Le raccolte fondi da destinare agli ospedali hanno visto una partecipazione nutrita e convinta di cittadini, senza dimenticare l’impegno di tanti volontari nel realizzare a tempo di record ospedali attrezzati in strutture adibite ad altri usi, così ben fatti e in così poco tempo da far invidia all’efficienza cinese. Un’Italia del fare, che seppur nel dramma, ha reagito, lottato contro le avversità e supportato coloro che avevano più difficoltà a farlo.

E mentre ciò accadeva, da contraltare c’era l’azione del settore pubblico, non tanto e non solo inteso come azione del Governo, ma proprio nel senso più ampio del termine, con le sue strutture centrali e periferiche che hanno ancora una volta dato prova di lentezza pachidermica e inefficienza. È incredibile come, a tre mesi dal cosiddetto “paziente uno di Codogno”, in un Paese ad alta produzione manifatturiera come il nostro, ci sia ancora penuria e confusione in merito all’approvvigionamento delle mascherine e degli altri dispositivi utili a evitare il contagio o a supportare le analisi dei contagiati, come tamponi e necessari reagenti.

La batteria di documenti di autocertificazione che con cadenza quindicinale venivano sfornati ha dato la misura della elefantiaca e bizantina burocrazia italiana. Non è una questione riferita a chi è oggi il presidente del Consiglio o a quale maggioranza siede in Parlamento, perché il problema è atavico, pluridecennale, e questo Paese ormai non è più da tempo una democrazia perché ormai trasformato in una “burocrazia”.

Basti pensare con quanta velocità ed efficiente capillarità Germania e Svizzera hanno saputo supportare in questo momento di difficoltà le loro imprese, comunque non paragonabile a quanto patito dal comparto produttivo italiano.
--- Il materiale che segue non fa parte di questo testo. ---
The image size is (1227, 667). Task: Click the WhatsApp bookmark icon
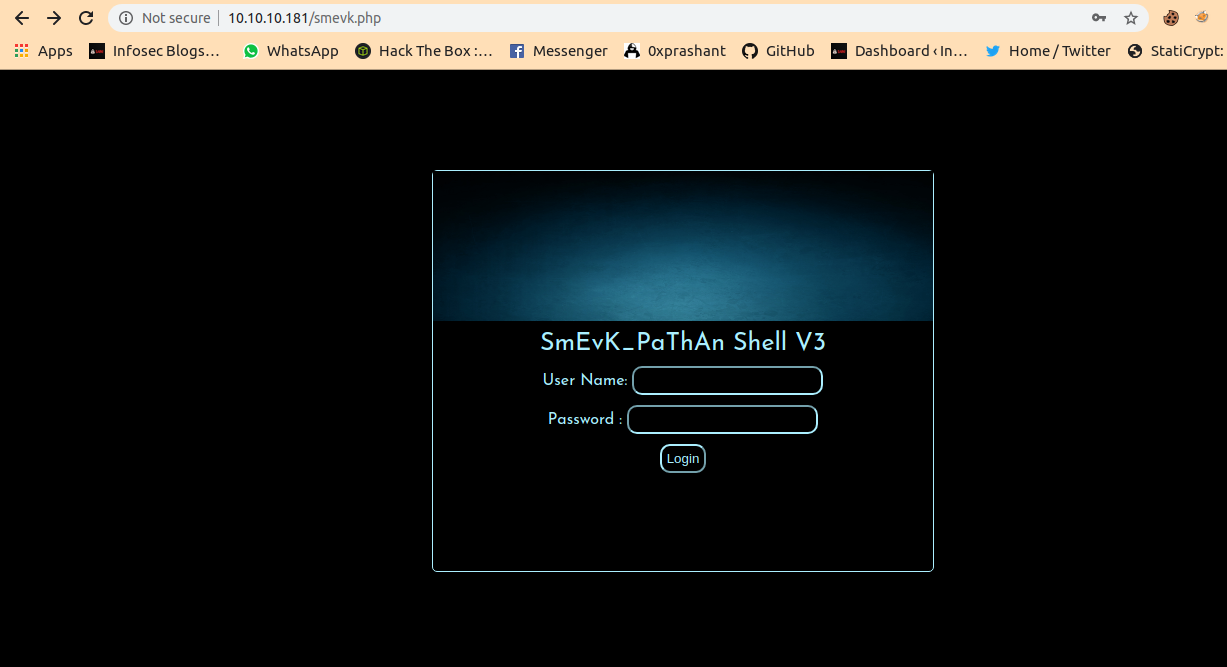pyautogui.click(x=250, y=50)
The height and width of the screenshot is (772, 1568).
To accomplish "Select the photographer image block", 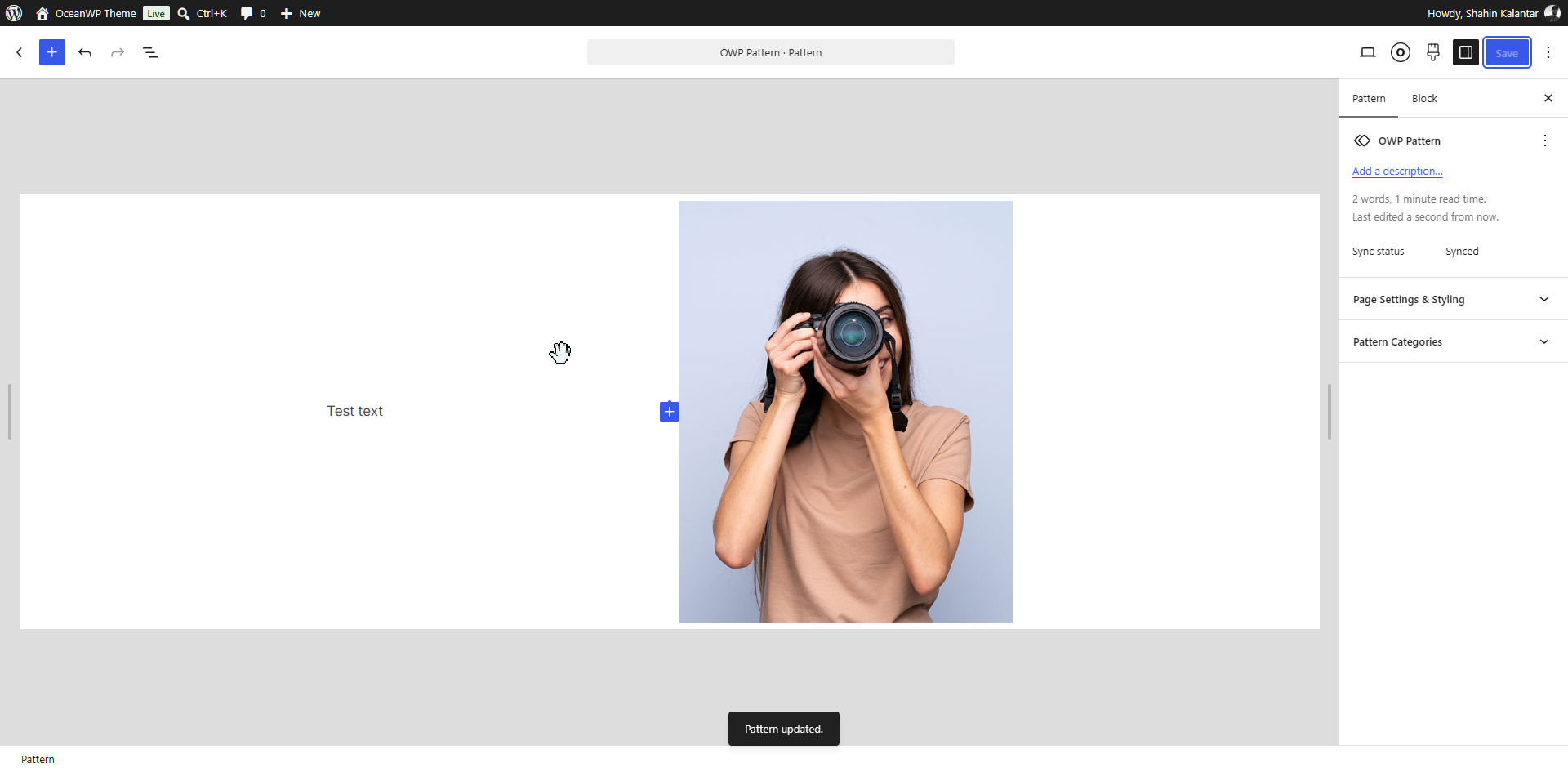I will tap(845, 412).
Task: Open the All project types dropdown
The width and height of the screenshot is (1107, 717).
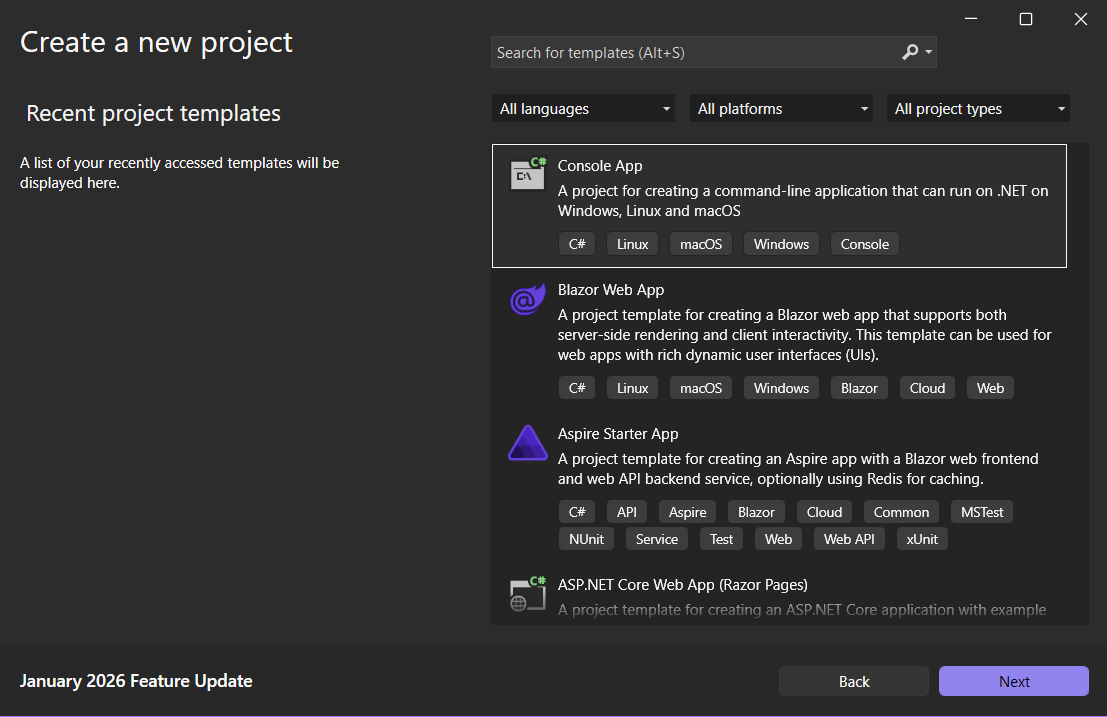Action: [x=977, y=108]
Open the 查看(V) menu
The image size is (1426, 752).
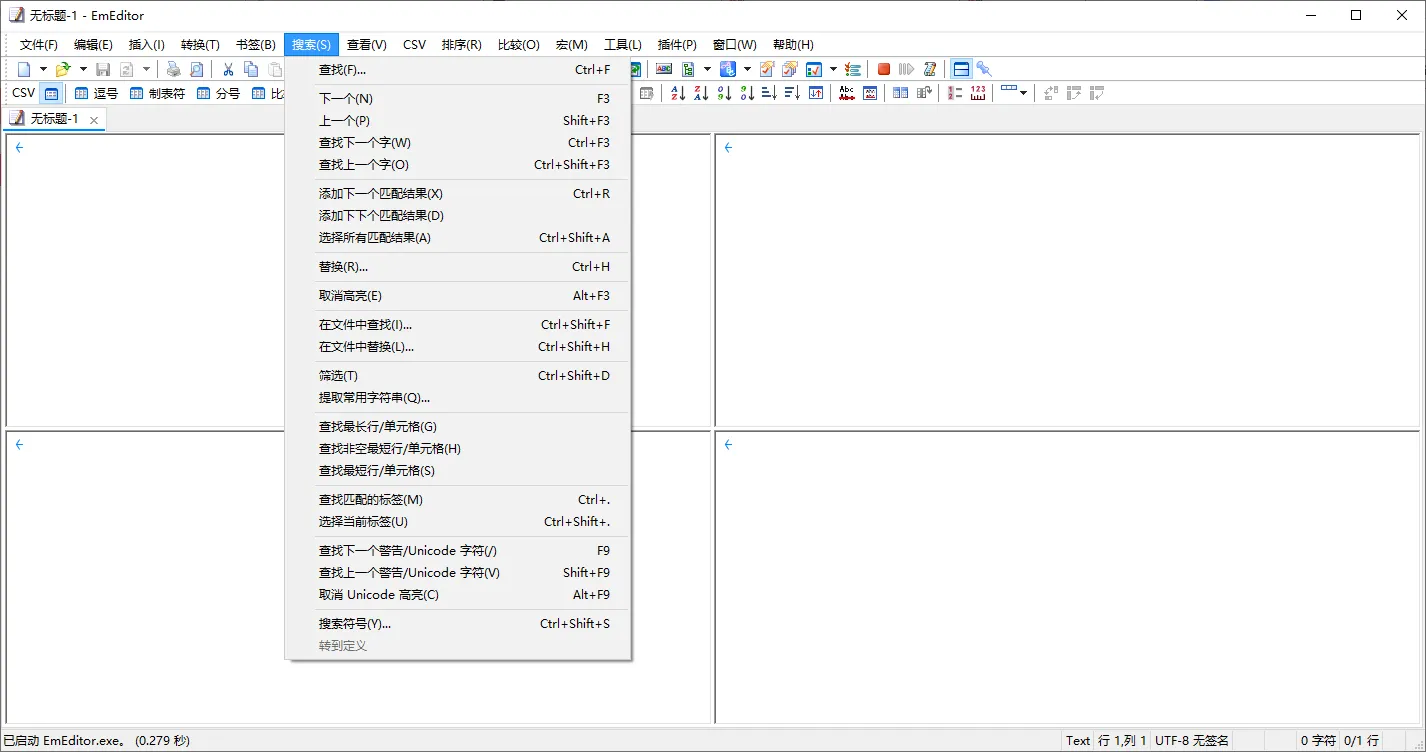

Da noi pur essendo stanziati a bilancio le risorse economiche per le imprese e gli autonomi, queste prima che giungano a chi ne dovrebbe usufruire, necessitano di tali e tanti passaggi tra diversi soggetti, ciascuno con la propria filiera operativa e autorizzativa, da protrarre oltre la decenza il tempo utile per l’accredito delle somme!

Ancora una volta quando la società civile boccheggia per un evento esogeno nefasto (oggi un virus, anni fa una crisi finanziaria globale che si è ripercossa sull’economia reale), la risposta del settore pubblico è, nel migliore dei casi, tardiva e insufficiente, nel peggiore, inutile. Una pletora di enti pubblici coinvolti, con relativi uffici, a loro volta con macchinose operatività, se mai usciremo dalla crisi saremo ancora ultimi tra gli ultimi in Europa, mentre gli altri Paesi correranno già da parecchi mesi, e a farne le spese sarà una larga parte del nostro settore produttivo. Ma se questo andrà in crisi, ci saranno immediate ripercussioni sulle famiglie e sui cittadini, innescando una crisi sociale drammatica e pericolosa.

Il virus ha agito sull’Italia come su qualsiasi organismo umano, aumentando e accelerando i suoi effetti patogeni là dove il sistema è più debole. È un altro di quei momenti cruciali della storia di questo Paese e vedremo se verrà superato agendo in profondità per snellire ed efficientare l’apparato pubblico oppure, come credo, si riuscirà per il rotto della cuffia, con il sacrificio al solito addossato ai propri cittadini, senza fare minimamente i conti con i propri mali.